If you are using cDOT....it even shows if you have direct or indirect NFS/iSCSI/FCP paths
If needed/possible, one could migrate a LIF (of course, you need to follow a best practice of
only allowing one datastore per IP on cDOT to migrate LIFs like that!)

--tmac

Tim McCarthy
Principal Consultant



On Tue, Dec 30, 2014 at 12:56 AM, Fletcher Cocquyt <fcocquyt@stanford.edu> wrote:
Seconded - just checked my VSC plugin in vCenter is reporting 403 errors (probably needs to be updated - why isn't that built into the plugin system?)

now oncall, I get to read https://library.netapp.com/ecmdocs/ECMP1392339/html/GUID-7E05AC55-F737-4796-8421-2664900C36F2.html

When its working, the plugin shows best practice VMware:Netapp datastore settings compliance and via vCenter lets you update any sub-optimal settings (some will require an EXSi host reboot to take effect)



----- Original Message -----
From: "tmac" <tmacmd@gmail.com>
To: "Philbert Rupkins" <philbertrupkins@gmail.com>
Cc: toasters@teaparty.net
Sent: Monday, December 29, 2014 1:29:45 PM
Subject: Re: Conflicting Recommendations?

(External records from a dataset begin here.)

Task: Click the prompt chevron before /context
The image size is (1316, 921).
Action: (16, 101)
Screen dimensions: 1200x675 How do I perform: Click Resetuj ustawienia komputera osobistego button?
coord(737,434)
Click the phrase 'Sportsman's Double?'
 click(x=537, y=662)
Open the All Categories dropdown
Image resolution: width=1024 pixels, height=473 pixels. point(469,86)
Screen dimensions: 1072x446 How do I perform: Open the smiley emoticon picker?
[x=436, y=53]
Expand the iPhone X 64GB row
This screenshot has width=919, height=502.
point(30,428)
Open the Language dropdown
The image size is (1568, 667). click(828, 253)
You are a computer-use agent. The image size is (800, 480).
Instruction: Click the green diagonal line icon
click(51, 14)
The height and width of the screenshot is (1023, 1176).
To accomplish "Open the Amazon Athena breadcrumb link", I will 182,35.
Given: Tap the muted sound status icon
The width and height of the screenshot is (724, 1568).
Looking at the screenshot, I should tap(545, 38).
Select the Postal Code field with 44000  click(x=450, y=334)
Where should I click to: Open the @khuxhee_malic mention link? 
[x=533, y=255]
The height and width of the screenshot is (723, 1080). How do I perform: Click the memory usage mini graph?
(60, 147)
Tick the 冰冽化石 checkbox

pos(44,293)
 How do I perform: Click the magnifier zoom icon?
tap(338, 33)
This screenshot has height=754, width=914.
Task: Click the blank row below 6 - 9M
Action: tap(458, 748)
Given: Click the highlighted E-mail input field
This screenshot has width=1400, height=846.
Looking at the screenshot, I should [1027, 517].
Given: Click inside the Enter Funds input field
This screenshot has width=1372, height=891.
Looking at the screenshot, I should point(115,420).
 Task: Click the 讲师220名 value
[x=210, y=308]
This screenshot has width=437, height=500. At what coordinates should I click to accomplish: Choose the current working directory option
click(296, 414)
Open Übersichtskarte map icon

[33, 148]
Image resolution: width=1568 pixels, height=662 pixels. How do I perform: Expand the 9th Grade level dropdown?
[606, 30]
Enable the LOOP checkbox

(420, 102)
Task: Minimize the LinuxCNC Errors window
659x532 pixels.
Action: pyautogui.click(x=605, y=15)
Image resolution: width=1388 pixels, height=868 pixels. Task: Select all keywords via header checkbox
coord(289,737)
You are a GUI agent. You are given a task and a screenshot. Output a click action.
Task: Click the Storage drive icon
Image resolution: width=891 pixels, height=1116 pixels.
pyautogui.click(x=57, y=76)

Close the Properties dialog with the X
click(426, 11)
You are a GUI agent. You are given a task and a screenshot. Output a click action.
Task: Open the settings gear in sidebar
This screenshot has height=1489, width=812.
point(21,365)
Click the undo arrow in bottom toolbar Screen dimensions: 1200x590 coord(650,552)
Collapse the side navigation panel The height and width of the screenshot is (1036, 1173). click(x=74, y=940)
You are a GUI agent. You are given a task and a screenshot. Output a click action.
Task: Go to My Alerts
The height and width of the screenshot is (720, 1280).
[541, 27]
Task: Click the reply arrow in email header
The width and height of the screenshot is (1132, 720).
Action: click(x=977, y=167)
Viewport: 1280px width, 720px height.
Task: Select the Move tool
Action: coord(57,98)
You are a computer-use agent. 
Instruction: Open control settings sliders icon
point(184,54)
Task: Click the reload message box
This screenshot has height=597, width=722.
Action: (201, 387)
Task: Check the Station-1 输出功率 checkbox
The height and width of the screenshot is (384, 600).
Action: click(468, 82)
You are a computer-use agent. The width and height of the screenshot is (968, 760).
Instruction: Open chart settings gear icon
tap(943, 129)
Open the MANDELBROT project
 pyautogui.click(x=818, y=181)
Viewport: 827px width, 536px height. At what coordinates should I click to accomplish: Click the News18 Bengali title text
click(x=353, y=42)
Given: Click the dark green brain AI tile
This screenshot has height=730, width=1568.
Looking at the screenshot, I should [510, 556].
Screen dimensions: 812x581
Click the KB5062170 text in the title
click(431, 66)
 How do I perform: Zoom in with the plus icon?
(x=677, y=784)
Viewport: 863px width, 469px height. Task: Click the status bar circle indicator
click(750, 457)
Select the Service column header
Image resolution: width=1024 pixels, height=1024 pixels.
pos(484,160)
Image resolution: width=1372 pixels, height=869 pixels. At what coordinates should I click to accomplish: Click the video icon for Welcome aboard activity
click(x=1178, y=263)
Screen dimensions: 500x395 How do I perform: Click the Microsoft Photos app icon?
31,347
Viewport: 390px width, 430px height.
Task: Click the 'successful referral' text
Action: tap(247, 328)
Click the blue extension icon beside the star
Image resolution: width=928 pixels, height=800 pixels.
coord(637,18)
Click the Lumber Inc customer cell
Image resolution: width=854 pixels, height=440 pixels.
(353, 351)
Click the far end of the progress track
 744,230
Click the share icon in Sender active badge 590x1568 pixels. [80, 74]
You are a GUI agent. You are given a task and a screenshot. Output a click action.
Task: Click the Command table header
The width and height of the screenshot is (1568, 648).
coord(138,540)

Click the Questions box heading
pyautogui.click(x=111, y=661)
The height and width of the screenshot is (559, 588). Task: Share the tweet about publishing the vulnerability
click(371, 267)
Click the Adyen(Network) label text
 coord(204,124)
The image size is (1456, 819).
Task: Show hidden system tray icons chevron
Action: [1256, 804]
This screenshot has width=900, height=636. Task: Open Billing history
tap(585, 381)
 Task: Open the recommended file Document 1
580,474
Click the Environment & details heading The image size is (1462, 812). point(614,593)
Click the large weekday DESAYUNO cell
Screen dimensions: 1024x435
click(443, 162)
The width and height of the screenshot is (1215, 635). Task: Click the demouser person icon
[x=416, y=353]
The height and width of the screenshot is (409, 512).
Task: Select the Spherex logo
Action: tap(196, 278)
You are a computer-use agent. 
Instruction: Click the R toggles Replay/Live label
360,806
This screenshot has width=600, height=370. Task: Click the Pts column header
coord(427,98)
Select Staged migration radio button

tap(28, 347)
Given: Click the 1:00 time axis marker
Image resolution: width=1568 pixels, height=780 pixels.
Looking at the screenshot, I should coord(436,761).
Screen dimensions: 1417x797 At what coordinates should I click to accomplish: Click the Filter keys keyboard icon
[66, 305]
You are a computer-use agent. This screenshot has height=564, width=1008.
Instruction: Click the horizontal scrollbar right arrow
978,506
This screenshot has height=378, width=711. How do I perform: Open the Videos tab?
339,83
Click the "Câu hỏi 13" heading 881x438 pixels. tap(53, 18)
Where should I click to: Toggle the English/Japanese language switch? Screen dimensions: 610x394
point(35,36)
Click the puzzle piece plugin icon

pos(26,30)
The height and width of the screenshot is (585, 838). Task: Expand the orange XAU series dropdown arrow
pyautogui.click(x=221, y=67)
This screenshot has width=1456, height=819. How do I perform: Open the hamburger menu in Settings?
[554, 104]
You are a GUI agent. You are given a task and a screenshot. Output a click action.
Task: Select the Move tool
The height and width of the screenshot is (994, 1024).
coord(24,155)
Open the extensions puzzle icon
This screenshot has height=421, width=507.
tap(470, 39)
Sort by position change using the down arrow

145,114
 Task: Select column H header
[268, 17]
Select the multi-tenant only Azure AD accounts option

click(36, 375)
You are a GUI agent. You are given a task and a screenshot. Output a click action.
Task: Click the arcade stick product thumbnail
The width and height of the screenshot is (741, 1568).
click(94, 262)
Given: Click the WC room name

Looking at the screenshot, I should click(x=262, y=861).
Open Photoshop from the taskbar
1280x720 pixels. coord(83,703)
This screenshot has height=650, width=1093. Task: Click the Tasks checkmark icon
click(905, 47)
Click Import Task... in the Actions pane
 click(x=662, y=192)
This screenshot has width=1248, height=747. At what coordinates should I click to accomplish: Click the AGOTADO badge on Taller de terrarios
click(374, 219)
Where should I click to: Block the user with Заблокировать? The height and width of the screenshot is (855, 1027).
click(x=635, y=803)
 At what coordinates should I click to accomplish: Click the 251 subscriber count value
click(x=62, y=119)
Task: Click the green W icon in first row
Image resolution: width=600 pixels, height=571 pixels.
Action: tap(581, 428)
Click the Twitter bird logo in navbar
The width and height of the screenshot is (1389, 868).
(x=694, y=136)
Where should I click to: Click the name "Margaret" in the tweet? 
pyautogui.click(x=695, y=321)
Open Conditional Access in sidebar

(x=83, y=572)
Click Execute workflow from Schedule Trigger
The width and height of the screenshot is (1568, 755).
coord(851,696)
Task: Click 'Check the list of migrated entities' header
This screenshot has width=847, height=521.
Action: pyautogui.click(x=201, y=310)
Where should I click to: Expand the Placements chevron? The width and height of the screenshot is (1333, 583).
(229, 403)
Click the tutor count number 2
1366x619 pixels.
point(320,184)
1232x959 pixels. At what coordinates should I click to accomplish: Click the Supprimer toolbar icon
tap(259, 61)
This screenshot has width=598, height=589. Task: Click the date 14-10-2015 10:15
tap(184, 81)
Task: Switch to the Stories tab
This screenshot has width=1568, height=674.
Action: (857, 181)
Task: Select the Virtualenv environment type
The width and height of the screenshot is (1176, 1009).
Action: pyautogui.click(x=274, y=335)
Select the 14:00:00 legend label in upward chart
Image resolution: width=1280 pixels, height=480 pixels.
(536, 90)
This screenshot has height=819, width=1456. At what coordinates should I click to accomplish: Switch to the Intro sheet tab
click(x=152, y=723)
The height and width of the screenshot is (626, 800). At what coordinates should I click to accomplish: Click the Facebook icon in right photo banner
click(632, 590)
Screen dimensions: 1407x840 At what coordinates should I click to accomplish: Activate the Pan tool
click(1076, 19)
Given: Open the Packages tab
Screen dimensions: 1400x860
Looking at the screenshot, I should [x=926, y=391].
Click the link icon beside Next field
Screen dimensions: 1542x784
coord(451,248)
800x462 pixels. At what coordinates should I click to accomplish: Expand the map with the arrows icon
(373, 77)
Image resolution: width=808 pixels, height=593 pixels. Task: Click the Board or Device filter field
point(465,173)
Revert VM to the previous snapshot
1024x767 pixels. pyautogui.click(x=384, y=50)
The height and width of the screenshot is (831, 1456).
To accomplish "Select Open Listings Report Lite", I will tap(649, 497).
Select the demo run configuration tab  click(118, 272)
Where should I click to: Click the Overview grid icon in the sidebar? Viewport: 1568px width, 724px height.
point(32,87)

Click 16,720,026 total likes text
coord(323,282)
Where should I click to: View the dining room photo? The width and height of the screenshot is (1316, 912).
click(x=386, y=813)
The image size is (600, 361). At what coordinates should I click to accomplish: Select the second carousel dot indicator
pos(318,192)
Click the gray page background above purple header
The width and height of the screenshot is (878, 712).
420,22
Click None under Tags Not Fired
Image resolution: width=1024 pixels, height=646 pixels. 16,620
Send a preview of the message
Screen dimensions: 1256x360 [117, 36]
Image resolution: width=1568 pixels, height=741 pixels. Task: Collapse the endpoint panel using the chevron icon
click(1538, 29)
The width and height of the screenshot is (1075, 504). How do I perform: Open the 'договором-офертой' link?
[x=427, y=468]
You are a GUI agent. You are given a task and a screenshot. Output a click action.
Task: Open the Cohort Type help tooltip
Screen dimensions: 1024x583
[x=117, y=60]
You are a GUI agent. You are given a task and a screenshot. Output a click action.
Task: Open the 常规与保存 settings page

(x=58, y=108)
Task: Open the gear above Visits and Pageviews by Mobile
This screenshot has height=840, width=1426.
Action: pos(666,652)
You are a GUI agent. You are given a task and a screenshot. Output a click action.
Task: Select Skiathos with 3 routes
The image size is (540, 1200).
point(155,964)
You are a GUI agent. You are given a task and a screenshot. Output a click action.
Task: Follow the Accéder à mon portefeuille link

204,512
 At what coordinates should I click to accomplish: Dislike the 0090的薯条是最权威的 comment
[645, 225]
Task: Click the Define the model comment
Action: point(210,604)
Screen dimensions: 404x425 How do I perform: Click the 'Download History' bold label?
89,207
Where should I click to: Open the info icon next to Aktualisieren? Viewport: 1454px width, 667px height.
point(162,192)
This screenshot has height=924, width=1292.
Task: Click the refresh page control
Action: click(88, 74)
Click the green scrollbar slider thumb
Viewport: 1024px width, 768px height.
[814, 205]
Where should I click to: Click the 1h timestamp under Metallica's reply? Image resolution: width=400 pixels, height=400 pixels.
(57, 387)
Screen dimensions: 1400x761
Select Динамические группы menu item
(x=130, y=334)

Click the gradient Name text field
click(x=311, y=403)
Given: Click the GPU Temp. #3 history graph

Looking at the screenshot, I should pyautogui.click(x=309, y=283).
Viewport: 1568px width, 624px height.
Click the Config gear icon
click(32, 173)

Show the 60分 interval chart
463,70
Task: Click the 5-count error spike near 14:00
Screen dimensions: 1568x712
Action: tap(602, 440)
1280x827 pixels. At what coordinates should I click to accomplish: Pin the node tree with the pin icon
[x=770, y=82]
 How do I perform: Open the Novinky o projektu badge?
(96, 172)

Honestly, best bet is to just use the current version of Virtual Storage Console anyway....It puts the best current settings for the combination (Filer OS, 7-mode/cDOT, ESXi version) of stuff that you are running.


--tmac

Tim McCarthy
Principal Consultant


On Mon, Dec 29, 2014 at 3:47 PM, Philbert Rupkins < philbertrupkins@gmail.com > wrote:



I believe I found part of the reason for the conflict. Despite addressing vSphere 5 later in the technical report, TR3749 states the following in the Document Roadmap section on page 6:

"This document, TR-3749, is the main document in a set of documents from NetApp covering virtualization
on NetApp, specifically with VMware products. This document is specifically in reference to VMware
vSphere 4."

With that being said, I'm pretty comfortable moving forward with the vSphere 5.5 recommendations in the KB article rather than the Netapp Storage Best Practices for VMware vSphere.

On Mon, Dec 29, 2014 at 11:50 AM, Philbert Rupkins < philbertrupkins@gmail.com > wrote:



Toasters,

It appears the following documents conflict with one another when it comes to recommendations for the value of Net.TcpipHeapMax in ESXi.

----------------------------

How to configure VMware vSphere 5.x for Data ONTAP 7.3 and 8.x
https://kb.netapp.com/support/index?page=content&id=1013275

Net.TcpipHeapMax



For vSphere 5.0/5.1 set 128

For vSphere 5.5 set 512
TR3749 - NetApp Storage Best Practices for VMWare vSphere
http://www.netapp.com/us/media/tr-3749.pdf

"While the NetApp best practice remains to set Net.TcpipHeapMax at the maximum value of 128MB, tests have shown ESXi 5 to be less sensitive to depletion of TCP/IP heap memory."

----------------------------

It seems that TR3749 may be out of date (last update 2011) as it doesnt distinguish between vSphere 5.0/5.1 and 5.5. To my knowledge, the 128MB maximum TCP/IP heap size is applicable to vsphere 5.0 and 5.1. I believe 5.5 increases this maximum to 512MB.

I assume the current recommendation for vSphere 5.5 against a filer running ONTAP 8.1.4 7-Mode is 512MB. Can somebody confirm? Is there a best practices doc like TR3749 for vSphere 5.5 in a 7-mode environment?